C’è bisogno di fare di più, ma l’impressione che si ricava da queste prime COP dopo Parigi è che, purtroppo, la storia si ripeta. Cominciano ad apparire somiglianze marcate con il Protocollo di Kyoto: siglato nel 1997, attraverso una sequela di COP tecniche che è durata più di una decade, il negoziato ha progressivamente posposto la questione dell’individuazione dei nuovi obiettivi post-2012, fino ad arrivare fuori tempo massimo. Così Kyoto muore, e Parigi sorge, e ciò dà certo nuovo impulso alla lotta al climate change. Tuttavia la dinamica negoziale ricorda molto il passato e appare antica, lenta, burocratica e vischiosa. L’accento continua ad essere posto sugli accessori e non sul motore, nonostante esso sia lento e viaggi a velocità dimezzata rispetto a quanto dovrebbe.

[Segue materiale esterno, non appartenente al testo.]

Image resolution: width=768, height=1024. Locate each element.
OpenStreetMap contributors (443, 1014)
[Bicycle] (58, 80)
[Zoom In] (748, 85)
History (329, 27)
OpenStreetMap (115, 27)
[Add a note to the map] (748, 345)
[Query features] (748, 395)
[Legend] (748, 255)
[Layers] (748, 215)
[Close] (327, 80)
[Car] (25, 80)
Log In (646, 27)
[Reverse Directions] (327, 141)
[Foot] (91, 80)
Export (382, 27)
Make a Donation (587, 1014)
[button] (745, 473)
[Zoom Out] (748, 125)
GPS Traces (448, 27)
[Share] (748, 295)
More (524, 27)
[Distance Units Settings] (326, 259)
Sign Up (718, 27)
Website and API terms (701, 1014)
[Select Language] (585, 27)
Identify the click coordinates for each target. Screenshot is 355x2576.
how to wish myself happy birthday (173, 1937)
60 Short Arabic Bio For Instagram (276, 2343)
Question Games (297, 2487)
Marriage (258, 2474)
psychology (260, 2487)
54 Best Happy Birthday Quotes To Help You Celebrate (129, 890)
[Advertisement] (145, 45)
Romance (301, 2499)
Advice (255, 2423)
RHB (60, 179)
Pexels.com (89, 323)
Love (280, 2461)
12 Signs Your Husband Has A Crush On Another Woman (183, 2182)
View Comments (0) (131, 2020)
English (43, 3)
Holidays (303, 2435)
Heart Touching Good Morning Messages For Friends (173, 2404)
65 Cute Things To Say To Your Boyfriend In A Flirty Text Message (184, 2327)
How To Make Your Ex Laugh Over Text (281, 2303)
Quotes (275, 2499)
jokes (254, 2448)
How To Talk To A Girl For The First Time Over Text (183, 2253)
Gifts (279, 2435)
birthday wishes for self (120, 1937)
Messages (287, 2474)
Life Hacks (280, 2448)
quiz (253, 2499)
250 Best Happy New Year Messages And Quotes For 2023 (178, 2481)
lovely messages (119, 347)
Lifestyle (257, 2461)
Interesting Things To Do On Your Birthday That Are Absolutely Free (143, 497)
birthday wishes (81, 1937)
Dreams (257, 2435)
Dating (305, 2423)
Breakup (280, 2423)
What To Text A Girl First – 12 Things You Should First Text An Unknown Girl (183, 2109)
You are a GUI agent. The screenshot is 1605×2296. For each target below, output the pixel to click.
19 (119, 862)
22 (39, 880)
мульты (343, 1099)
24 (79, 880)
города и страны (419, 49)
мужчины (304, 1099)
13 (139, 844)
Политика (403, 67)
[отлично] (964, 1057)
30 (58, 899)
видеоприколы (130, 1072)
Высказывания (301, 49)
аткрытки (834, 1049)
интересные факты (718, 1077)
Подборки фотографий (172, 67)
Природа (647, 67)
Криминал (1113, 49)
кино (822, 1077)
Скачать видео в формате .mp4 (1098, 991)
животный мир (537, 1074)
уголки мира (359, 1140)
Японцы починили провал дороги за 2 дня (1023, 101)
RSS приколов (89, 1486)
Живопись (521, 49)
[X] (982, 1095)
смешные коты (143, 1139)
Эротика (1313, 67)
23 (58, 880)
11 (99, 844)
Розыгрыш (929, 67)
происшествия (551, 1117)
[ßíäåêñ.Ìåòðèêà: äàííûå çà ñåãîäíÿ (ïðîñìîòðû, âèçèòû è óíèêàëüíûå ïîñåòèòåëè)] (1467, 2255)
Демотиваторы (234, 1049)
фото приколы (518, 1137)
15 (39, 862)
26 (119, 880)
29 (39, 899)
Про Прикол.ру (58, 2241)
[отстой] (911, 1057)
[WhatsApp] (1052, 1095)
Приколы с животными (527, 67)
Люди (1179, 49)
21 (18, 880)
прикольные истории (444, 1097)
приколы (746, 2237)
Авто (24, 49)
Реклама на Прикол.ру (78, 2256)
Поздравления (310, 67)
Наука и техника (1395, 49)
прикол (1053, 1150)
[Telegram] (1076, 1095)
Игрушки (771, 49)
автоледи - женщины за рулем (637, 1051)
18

Questa è la fotografia, drammatica, della situazione odierna.

Chiudiamo l’articolo con un augurio rovesciato: che esso, soprattutto nella seconda parte, sia fallace e miope - errato nell’analisi e nelle conclusioni - e che la COP 24 e quelle a seguire possano smentirlo piegando la curva delle emissioni verso i 2°C o, ancor meglio, verso il grado e mezzo.

Nota: Le opinioni espresse in questo articolo sono dell’autore e non vanno ascritte all’azienda nella quale egli lavora.